The line containing "Given: Open the HBServices USA brand link" marks the end: quote every line from the start of the records below through it, word for word.
####
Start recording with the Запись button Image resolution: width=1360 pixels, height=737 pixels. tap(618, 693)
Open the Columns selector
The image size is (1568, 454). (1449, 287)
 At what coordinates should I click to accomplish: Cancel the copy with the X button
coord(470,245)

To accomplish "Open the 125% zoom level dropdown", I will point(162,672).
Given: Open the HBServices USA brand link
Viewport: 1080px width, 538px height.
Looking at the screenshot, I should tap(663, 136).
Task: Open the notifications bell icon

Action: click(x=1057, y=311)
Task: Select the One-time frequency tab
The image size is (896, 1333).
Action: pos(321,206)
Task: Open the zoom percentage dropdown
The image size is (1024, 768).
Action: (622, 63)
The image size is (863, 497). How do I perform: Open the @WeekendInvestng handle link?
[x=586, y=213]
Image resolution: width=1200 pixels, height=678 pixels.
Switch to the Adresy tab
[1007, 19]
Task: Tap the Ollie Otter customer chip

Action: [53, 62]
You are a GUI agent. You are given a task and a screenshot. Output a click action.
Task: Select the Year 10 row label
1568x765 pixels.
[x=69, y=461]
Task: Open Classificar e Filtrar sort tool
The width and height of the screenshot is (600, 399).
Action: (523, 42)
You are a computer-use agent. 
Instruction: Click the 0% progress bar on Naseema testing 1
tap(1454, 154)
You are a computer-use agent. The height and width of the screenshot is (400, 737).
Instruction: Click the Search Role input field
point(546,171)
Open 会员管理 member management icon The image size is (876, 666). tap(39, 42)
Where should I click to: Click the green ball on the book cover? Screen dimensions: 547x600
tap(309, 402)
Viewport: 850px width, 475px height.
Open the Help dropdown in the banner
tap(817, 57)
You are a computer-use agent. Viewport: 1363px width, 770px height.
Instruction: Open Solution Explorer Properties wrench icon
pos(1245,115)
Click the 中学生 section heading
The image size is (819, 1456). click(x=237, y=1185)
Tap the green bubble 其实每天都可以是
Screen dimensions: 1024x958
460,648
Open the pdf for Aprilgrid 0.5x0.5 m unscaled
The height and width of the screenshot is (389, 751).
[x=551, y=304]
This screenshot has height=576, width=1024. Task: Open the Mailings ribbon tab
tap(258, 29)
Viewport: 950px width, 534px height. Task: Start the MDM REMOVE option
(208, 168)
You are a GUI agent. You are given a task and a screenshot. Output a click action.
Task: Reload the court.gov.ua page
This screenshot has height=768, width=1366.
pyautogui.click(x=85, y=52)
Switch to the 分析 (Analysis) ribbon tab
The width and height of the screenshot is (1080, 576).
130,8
####
◆ Worked solution:
Start recording with the Запись button Image resolution: width=1360 pixels, height=737 pixels. tap(618, 693)
Open the Columns selector
The image size is (1568, 454). (1449, 287)
 At what coordinates should I click to accomplish: Cancel the copy with the X button
coord(470,245)

To accomplish "Open the 125% zoom level dropdown", I will point(162,672).
Given: Open the HBServices USA brand link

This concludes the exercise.